Errr... yes. Thank you, Nick, for your interesting contribution.

Anonymous said...

I can certainly understand why you write what you write, and agree with most of it.

But the cold hard fact is this:

if you are 18 years and one day old, and go to a party with your classmates and get sloshed enough to get naked in the garden to cool down because you're afraid of passing out (it happens), and the neighbors call the cops, and the cops, when they come, wake up a a 15 year old neighbor who goes into the garden to put a blanket over you, the police can, and have in the past, booked such people for "indecency with a minor," and gotten convictions. The poor bastards have to tell their neighbors for the rest of their lives that they are a "convicted sex offender."

Now these people can't go to a court and argue that they aren't sex offenders (indecent exposure to a minor is a sex offense,) but they certainly can go to a court and argue that such a triviality should not bar them from adopting, and, quite frankly, I hope they win, if they're otherwise suited to be parents. If the law is an ass, it should be kicked.

I'd rather have parents who partied too hard a few times than goody two shoe parents who locked themselves up in libraries their entire lives.

Thierry

HJW said...

Hard cases make bad law.

I'll try to put it more simply, since you seem to have missed the point.

The solution is to make the sex offender laws more reasonable so that people are not declared sex offenders for such trivial offenses.

It is not to create a blanket permission for sex offenders to adopt children.

The fact that children are harmed by expanding adoption rules to include groups who are inappropriate should indicate to this idiot woman lawyer that the reasonable answer is to rescind these wide-open permissions, not to extend them even further.

BillyHW said...

It's no point talking sense to a Frenchman, Hilary.

hjw said...

Oh, is he French?

Never mind then.

Anonymous said...

Dear Ms.

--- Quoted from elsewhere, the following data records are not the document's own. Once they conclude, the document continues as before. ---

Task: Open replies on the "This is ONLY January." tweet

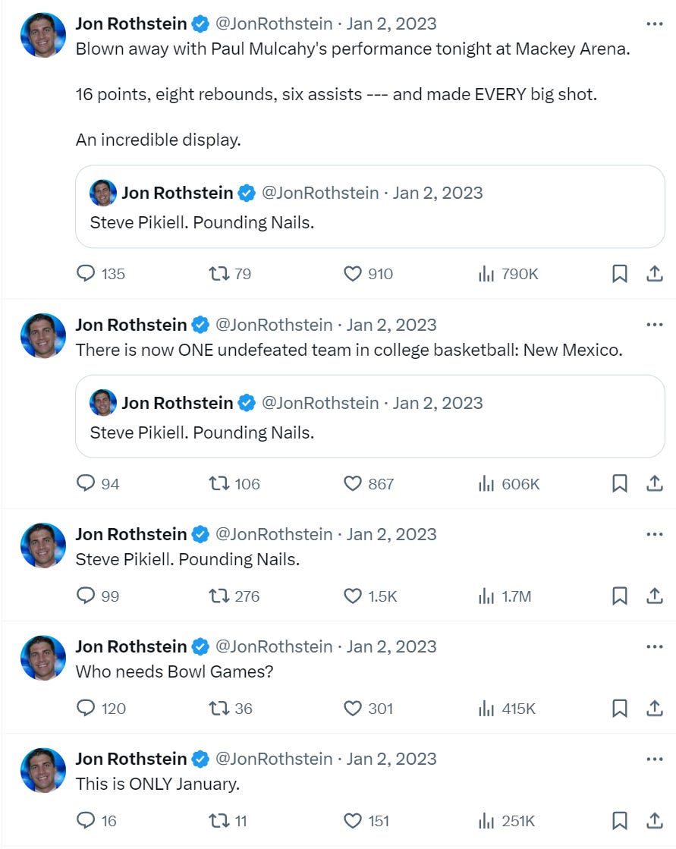Action: pyautogui.click(x=85, y=821)
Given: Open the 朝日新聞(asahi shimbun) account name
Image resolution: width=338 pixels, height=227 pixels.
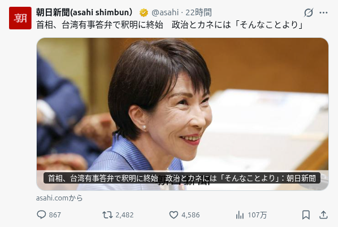Looking at the screenshot, I should pyautogui.click(x=84, y=12).
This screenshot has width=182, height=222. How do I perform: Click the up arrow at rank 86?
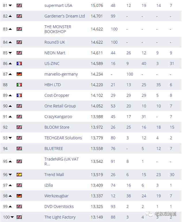click(10, 63)
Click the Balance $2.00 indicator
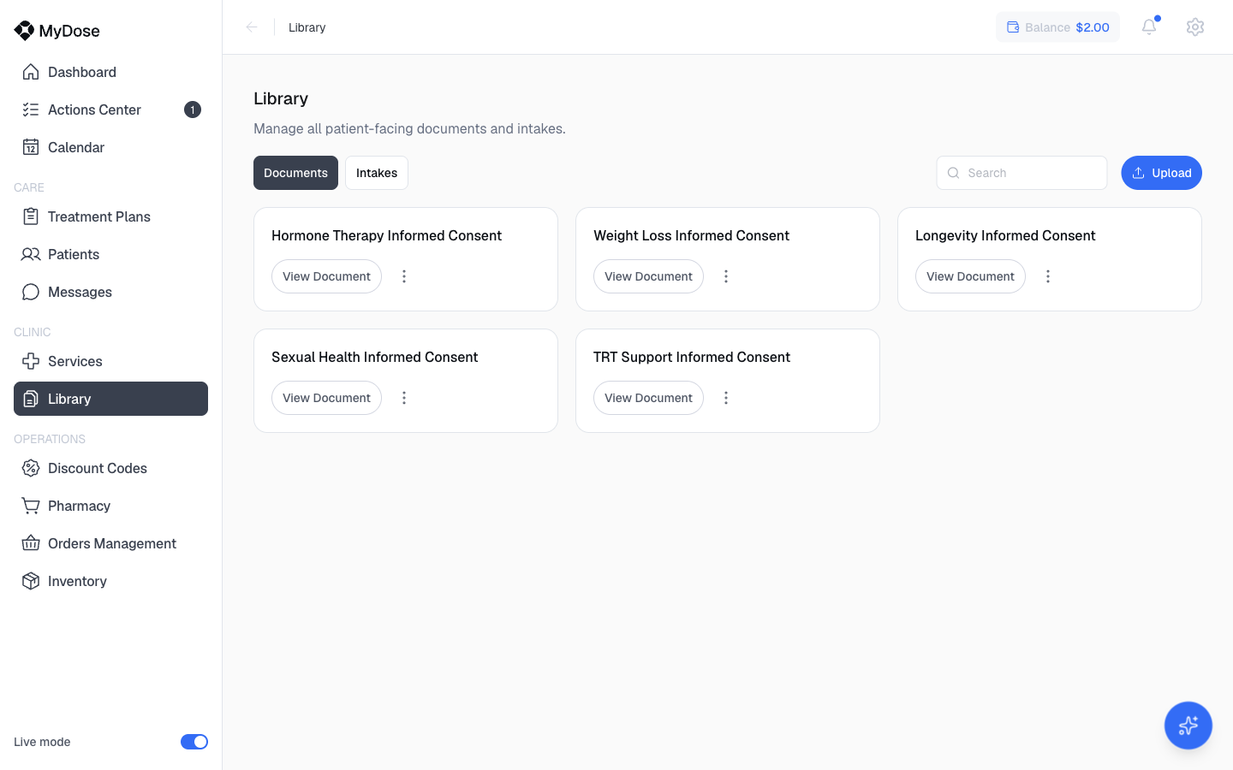This screenshot has width=1233, height=770. (x=1057, y=27)
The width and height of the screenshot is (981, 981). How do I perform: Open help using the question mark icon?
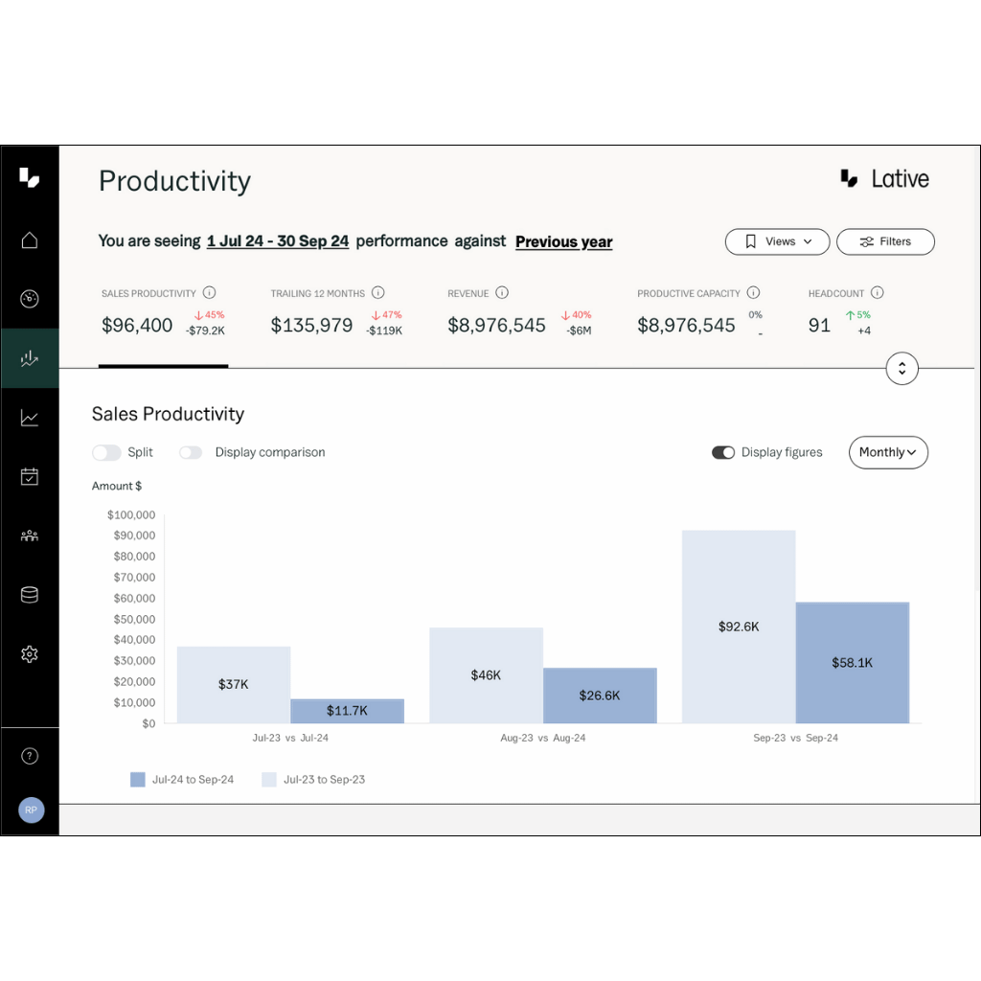(29, 756)
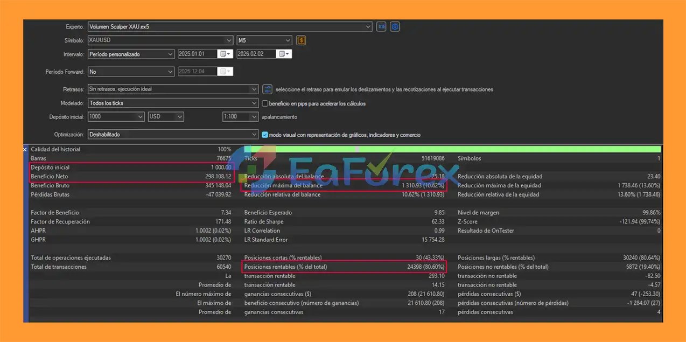This screenshot has width=686, height=342.
Task: Click the start date field 2025.01.01
Action: point(197,54)
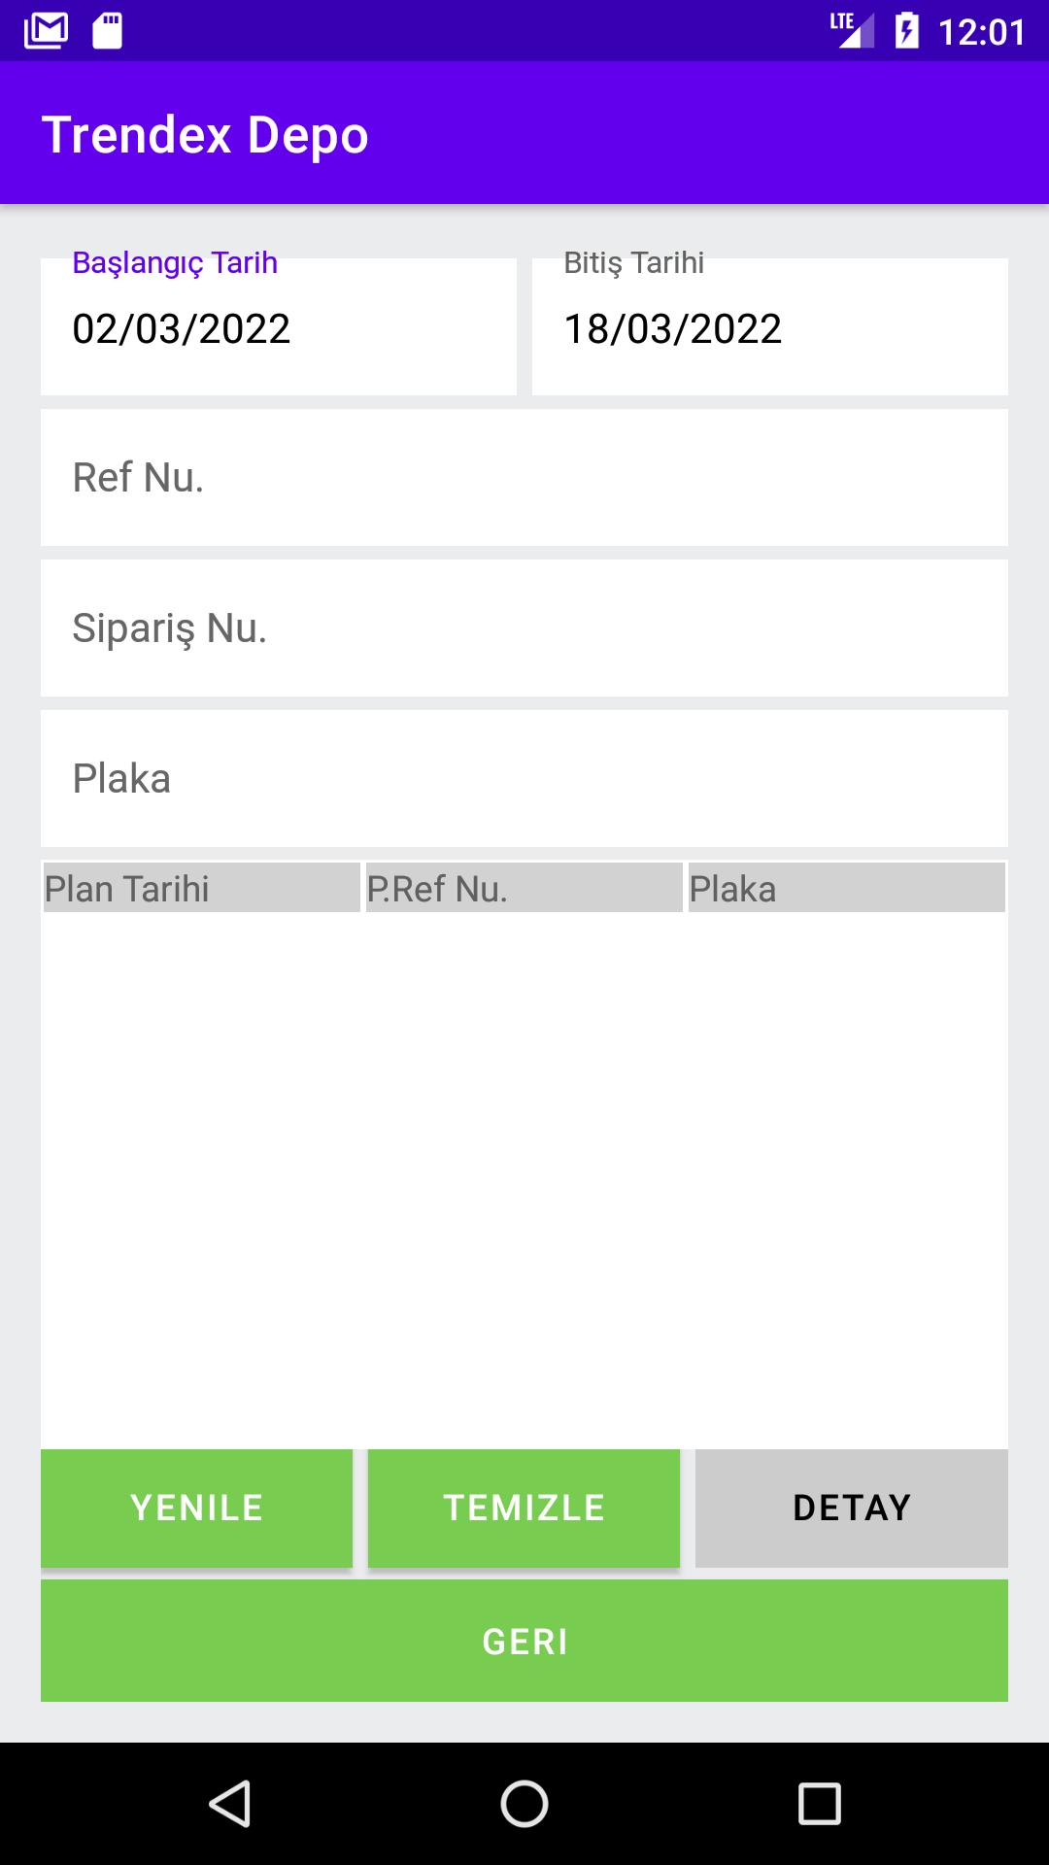Open the Başlangıç Tarih date field

[x=279, y=326]
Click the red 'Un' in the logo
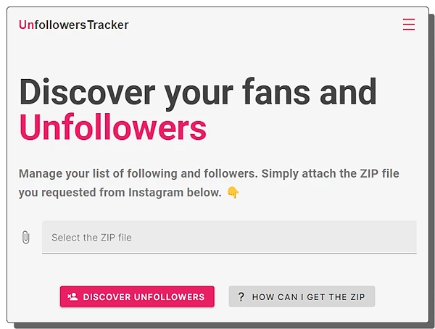 (x=26, y=25)
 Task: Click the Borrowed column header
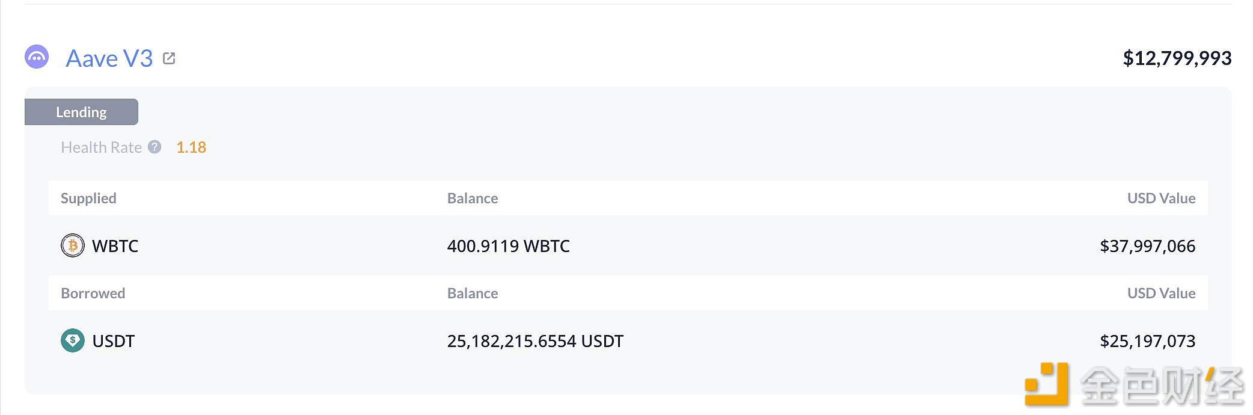93,294
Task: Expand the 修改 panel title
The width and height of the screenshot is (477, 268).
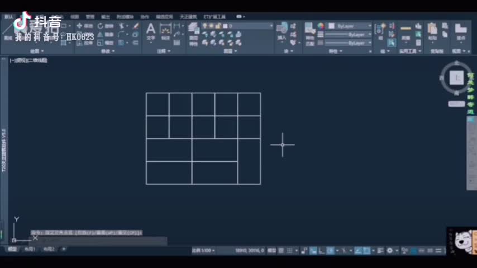Action: [x=107, y=51]
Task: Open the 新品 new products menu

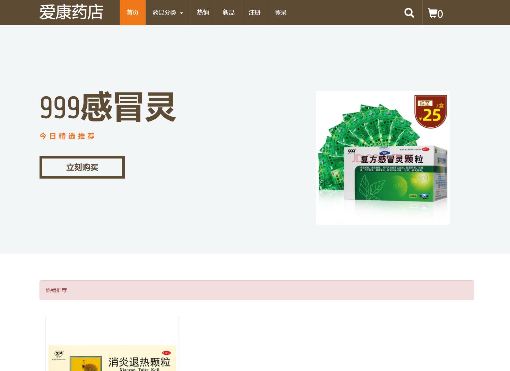Action: [228, 12]
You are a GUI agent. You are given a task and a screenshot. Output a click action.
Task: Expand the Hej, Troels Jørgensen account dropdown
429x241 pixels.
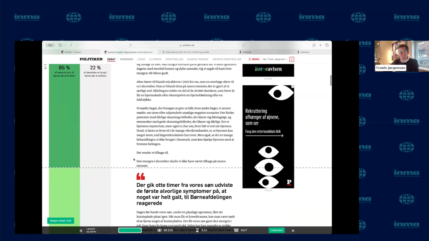point(275,59)
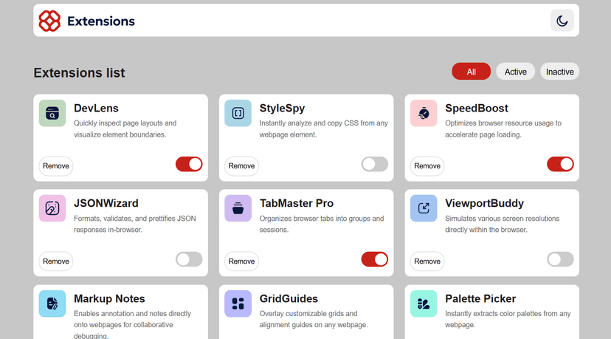Image resolution: width=611 pixels, height=339 pixels.
Task: Click the DevLens extension icon
Action: 52,113
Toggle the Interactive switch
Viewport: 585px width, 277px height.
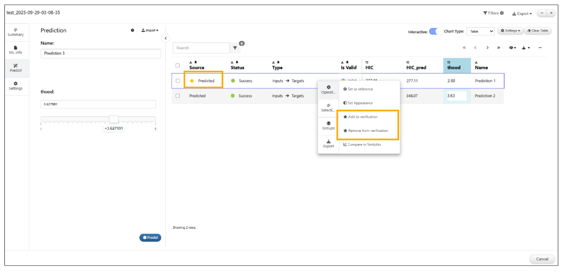coord(435,32)
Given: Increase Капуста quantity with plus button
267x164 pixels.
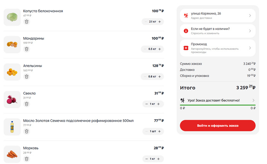Looking at the screenshot, I should point(160,22).
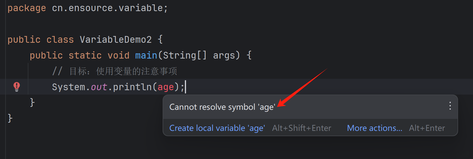Click the Create local variable 'age' link
Viewport: 473px width, 159px height.
click(217, 128)
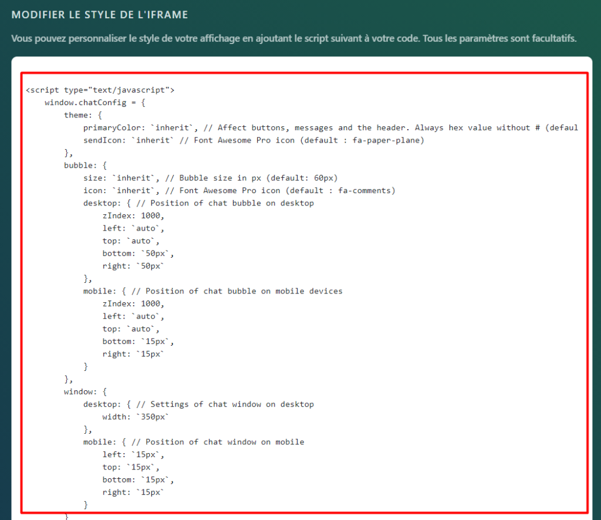Click the "theme: {" line in the code
The width and height of the screenshot is (601, 520).
click(x=83, y=115)
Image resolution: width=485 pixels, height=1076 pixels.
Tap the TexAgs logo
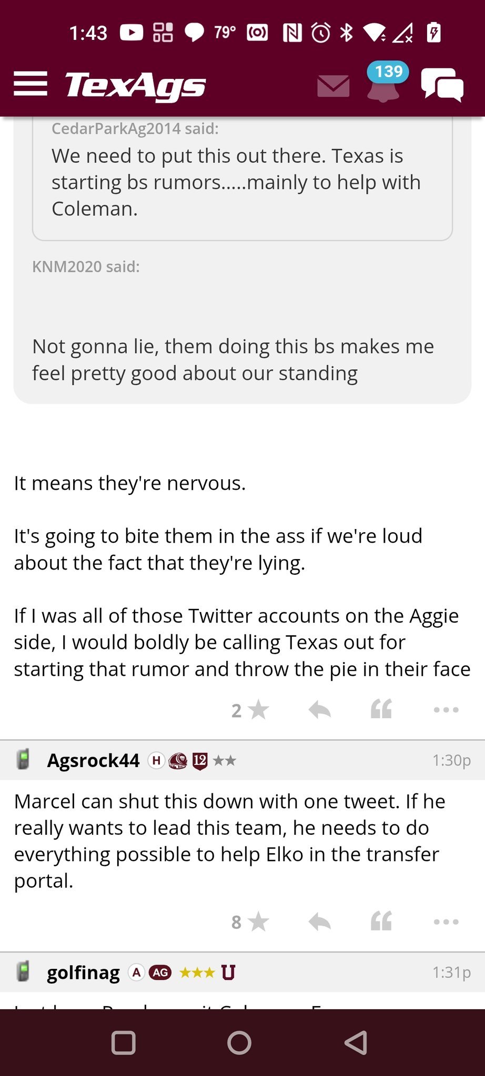pos(135,85)
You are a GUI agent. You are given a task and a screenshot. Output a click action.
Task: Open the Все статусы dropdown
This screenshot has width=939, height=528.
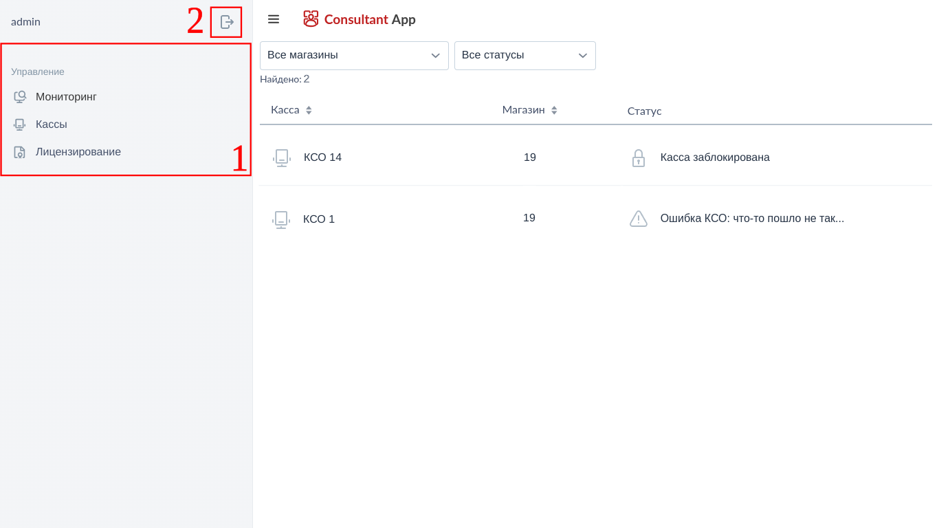pyautogui.click(x=524, y=56)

White,

We both agree; this is getting to be tiresome.

Your proposed solution makes perfect sense, but for the real world fact that the people with the low character necessary to thrive in politics rarely if ever will do something that lets rivals describe them as "soft on perverts," no matter how just it is.

This being a cold, hard fact, your proposal is unworkable; the only avenue such people have if they wish to adopt, is human rights litigation which would not create "blanket permission."

If you begin a post with "so, tell me if I've got this right," you should have the good grace to accept that you are mistaken.

The larger reason I write this is not to discussion the minutiae of what a sex offender is, but to point out that this is not the apocalypse, which you wish to sod, or even the end of Western Civilization, but a real world answer to a real world question. I can only urge you to devote yourself to more real and pressing problems.

Billy gets a gold star for effort, but not for brains, as French is spoken in more countries than France, and I am not French. He made a joke, but it's on him. One can only hope that he can do better.

Thierry

Felix said...

Well, the report was a bit more "nuanced" (to use a horrible word). It was reflecting the existing law on "human rights" and "discrimination", rather than advocating.

But the basic point is that authorities should justify preventing sex offenders from working with kids or adopting them.

Apparently the new human rights law says that authorities can't give priority to kids' welfare (or to the a priori risk of recidivisim).

And Thierry, the link clearly indicates that this analysis of the current law extends to real sex offenders, not just people who were silly teenagers.